A man walked into a Hillary Clinton campaign office in New Hampshire saying he was armed with explosives. It turned out it was only road flares.
“A man has just walked into the Clinton office, opened his coat and showed us a bomb strapped to his chest with duct tape,” said Lettie Tzizik, who witnessed the release of a woman, accompanied by her child, from the storefront campaign office of Sen. Hillary Clinton in Rochester, N.H.

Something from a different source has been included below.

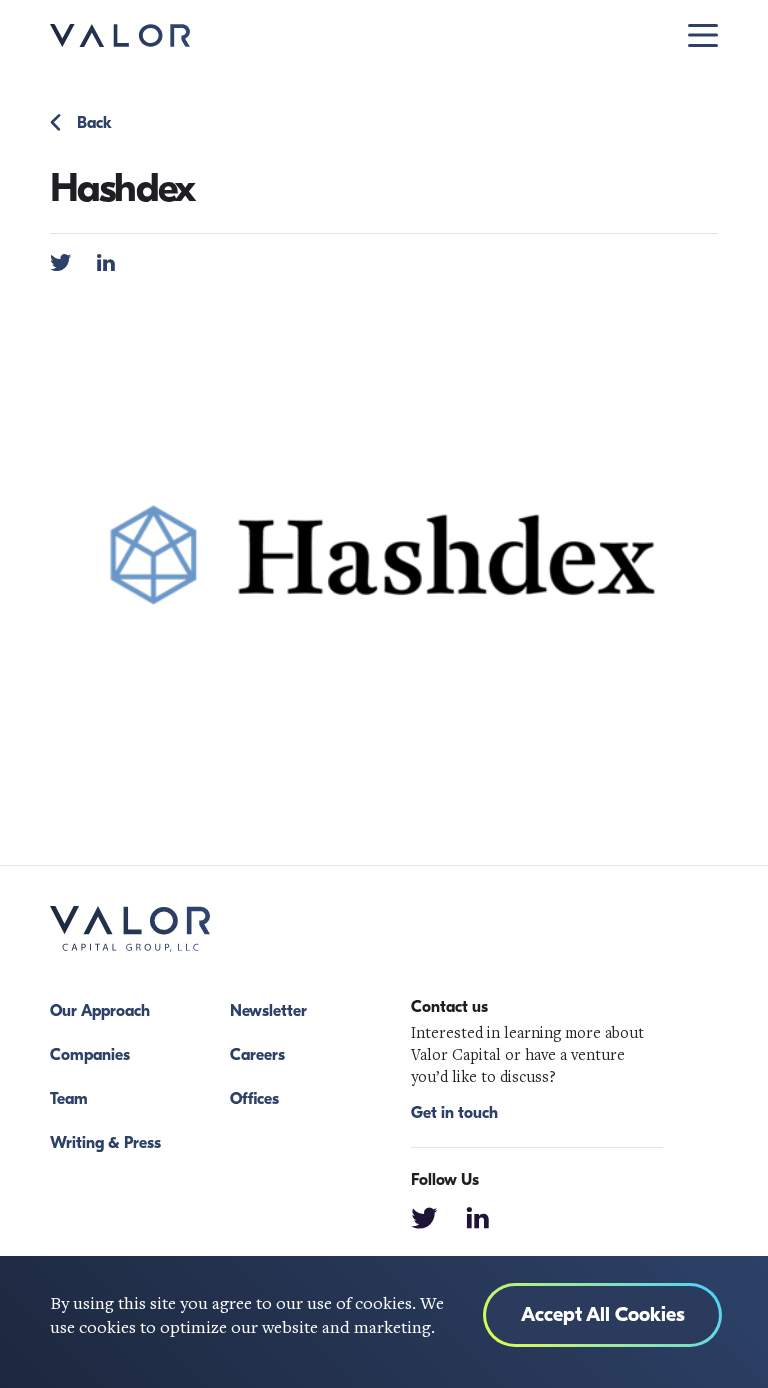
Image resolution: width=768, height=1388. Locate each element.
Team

It was the site of the suspense that lasted all Friday afternoon, as Leeland Eisenberg held those in the building hostage with a bomb threat.
The episode began a little after 1 p.m. on November 30, when Eisenberg entered the office and said that he wanted to speak with Clinton, according to The Associated Press.
He took off his jacket and revealed what he then claimed was a bomb, and then detained hostages by ordering them onto the floor. He released a woman with a baby.
The FBI and the Secret Service, as well as several police forces and SWAT teams, came onto the scene, according to The Associated Press.
Sharpshooters and a tactical bomb squad unit were also placed near the office, and buildings within close range such as businesses, other campaign offices, and even an elementary school, were evacuated.
More hostages were released as time went on and finally, right after the last one was allowed to walk out, Eisenberg surrendered. He came out of the building, turned over the device that he had said was a bomb, and was immediately surrounded by the SWAT teams and handcuffed, according to The AP.
The “bomb” turned out to be a device made of road flares procured from a hardware store at the direction of his 20-year-old stepson, Benjamin Warren. Eisenberg, having been prohibited from driving due to a previous DUI offense, took a cab to get the flares the same day that he held up the campaign office.
“He never talked about building any kind of bomb or anything like that,” said Warren. “All he said to me was he was feeling depressed, and he was going to do something the next day to ensure he would be in the hospital by Friday night.”
The suspect reportedly did the crime as a way to get into the hospital. Eisenberg, who suffers from schizophrenia, had been seeking care from a local hospital in the time that led up to the incident. Having been turned away, Eisenberg later saw a campaign advertisement and thought that Clinton could help him.
According to his ex-wife, Eisenberg, who has assumed a series of aliases in the past, has long suffered delusions that there is a chip implanted in his head.
The Boston Globe identified Eisenberg as a recipient of payments from the 2003 settlement with the Roman Catholic Archdiocese of Boston for being a victim of sexual abuse from the clergy. In 1999 and 2000, he was treated as a sex offender at Bridgewater State Hospital.
Having been previously charged with counts of stalking and drunk driving, Eisenberg now has bigger charges to face.
He is being held at the Stratford Correctional Center awaiting a court date for the charges of kidnapping, the use of false explosives, and criminal threatening. Conviction of these may result in up to 42 years in prison.
Sen. Clinton and former President Bill Clinton cancelled all public appearances upon hearing news of the hostage holdup.
Security measures for both were increased, and when Sen. Clinton met with all the released hostages and their families in Portsmouth on Friday night, she was surrounded by local police.
“I want to thank them for their professionalism and their extraordinary work today,” said Clinton. “We’re immensely relieved that this has ended peacefully.”
Although the hostages were safely evacuated, concerns have arisen over the state of security in campaign offices. The issue over whether small-town campaigning will be restricted from here on in remains, given the limited security that has allowed voters to have access to information through campaign offices.
Sen. Clinton, being the former First Lady of the United States, has lifelong protection from the Secret Service.
“They [the candidates] need to balance opposites. They want to be accessible to the people, but they want to be protected,” said Sara Schiavoni, a political science professor at John Carroll University. “The question is, if one candidate has Secret Service protection, should all?”
Sen. Barack Obama, another Democrat hopeful, also has Secret Service protection. Although assaults on campaign offices are rare, this is not the first that has ever happened.
Attacks have occurred on the campaign offices for other politicians, including Jimmy Carter, George H.W. Bush, Loretta Sanchez and Jesse Ventura, according to The AP.